So I am looking for some tyco tips.

Here is what I know:
flip the motor mags around to see if that arm is faster that way
tyco brushes suck
stretch the brush springs
drop the car as low as you can

I also did some internet digging, 1 thing i saw was to point the shoe spring straight down. But my experience is to adjust the show to be as soft as possible without losing straight line speed.

any idea of VRP dyno readings that may be suggested?
shoe tension in grams?

thanks

Slotking,
We race a lot of Tyco 440 X2 classes here.

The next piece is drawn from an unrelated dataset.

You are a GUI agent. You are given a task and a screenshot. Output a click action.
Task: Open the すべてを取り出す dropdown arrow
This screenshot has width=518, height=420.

The west coast does not have a race organization so people are taking a lot of liberties that might be illegal elsewhere. OK, you get the point.
What I do to my cars is:
Wizzard silver motor brushes.
0.006 Wizzard silver motor springs.
Zapped Motor Magnets, match if possible. Should read high 700's, better yet over 800.
Reverse zap traction magnets.
Tyco pinion or BSRT.
Tyco Crown, better yet BSRT or Tomy SG+, run in (simichrome polish helps)
Bulkheads, front checkmark, back 4 dot.
Use 440 magnum shoes (not X2) or BSRT 236 for Tyco.
Pretty much all bodies are lowered (running Lumina NASCAR, 1st and 2nd gen F1 , later ones too heavy, Ferrari F40).
If you want a huge improvement in performance try a tomahawk lexan body from HC Slots on a wide chassis. Unbelievable difference.

If I were not allowed to use any of this stuff I would: match magnets, light pull the stock motor brushes, buff all contact surfaces with an abrasive wheel, adjust the shoe springs tuned to the track, make sure the shoes are parallel to the rails, true front (lower if possible) and rear tires (can you use super tires?).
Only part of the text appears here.